(Beginning of DATASET EXTRACT)

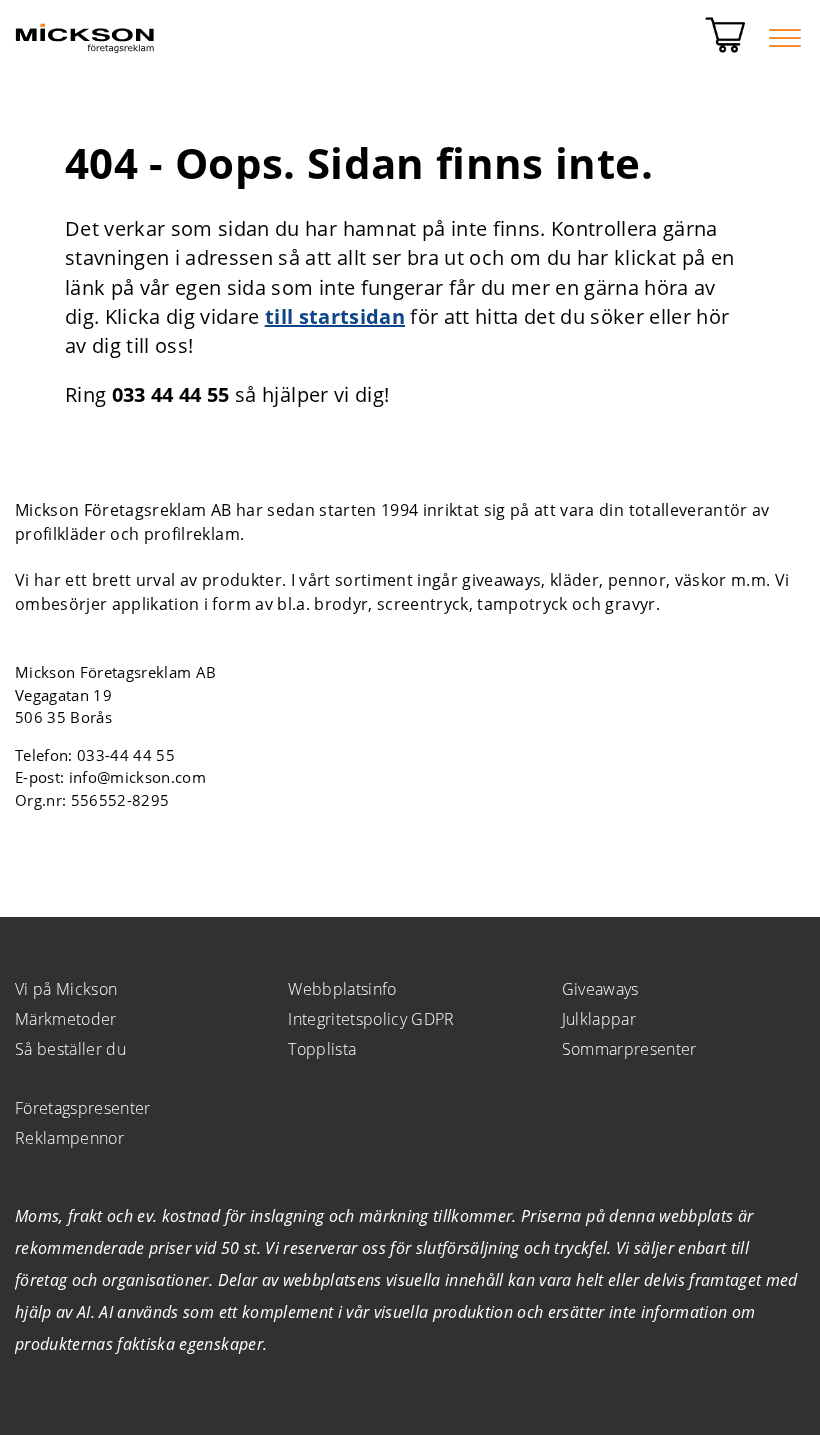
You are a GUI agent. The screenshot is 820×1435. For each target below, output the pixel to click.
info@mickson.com (137, 777)
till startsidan (335, 316)
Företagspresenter (83, 1108)
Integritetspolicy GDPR (371, 1019)
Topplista (322, 1049)
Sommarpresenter (629, 1049)
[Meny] (785, 38)
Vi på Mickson (66, 989)
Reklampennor (69, 1138)
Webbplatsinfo (342, 989)
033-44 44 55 (126, 755)
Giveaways (600, 989)
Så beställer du (70, 1049)
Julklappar (599, 1019)
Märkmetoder (66, 1019)
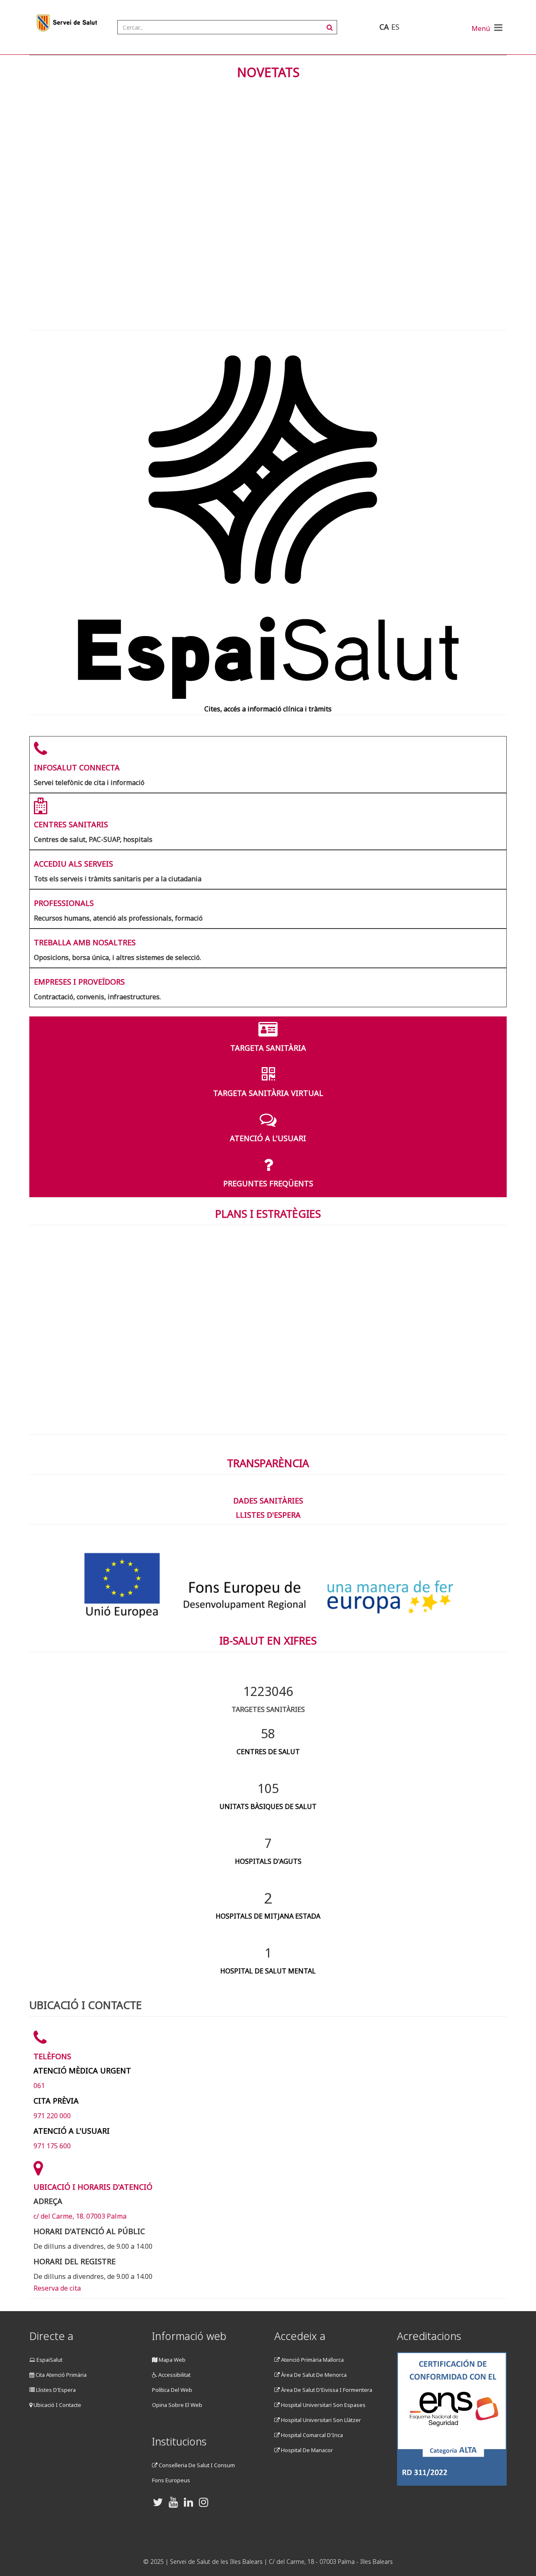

(End of DATASET EXTRACT)

▶ **EXERCISE**:
No picture belongs in the copy; return the rest of the listing exactly.

▶ **TASK SOLUTION**:
You are a GUI agent. The screenshot is 820×1435. For each target below, output the pixel to click.
info@mickson.com (137, 777)
till startsidan (335, 316)
Företagspresenter (83, 1108)
Integritetspolicy GDPR (371, 1019)
Topplista (322, 1049)
Sommarpresenter (629, 1049)
[Meny] (785, 38)
Vi på Mickson (66, 989)
Reklampennor (69, 1138)
Webbplatsinfo (342, 989)
033-44 44 55 (126, 755)
Giveaways (600, 989)
Så beställer du (70, 1049)
Julklappar (599, 1019)
Märkmetoder (66, 1019)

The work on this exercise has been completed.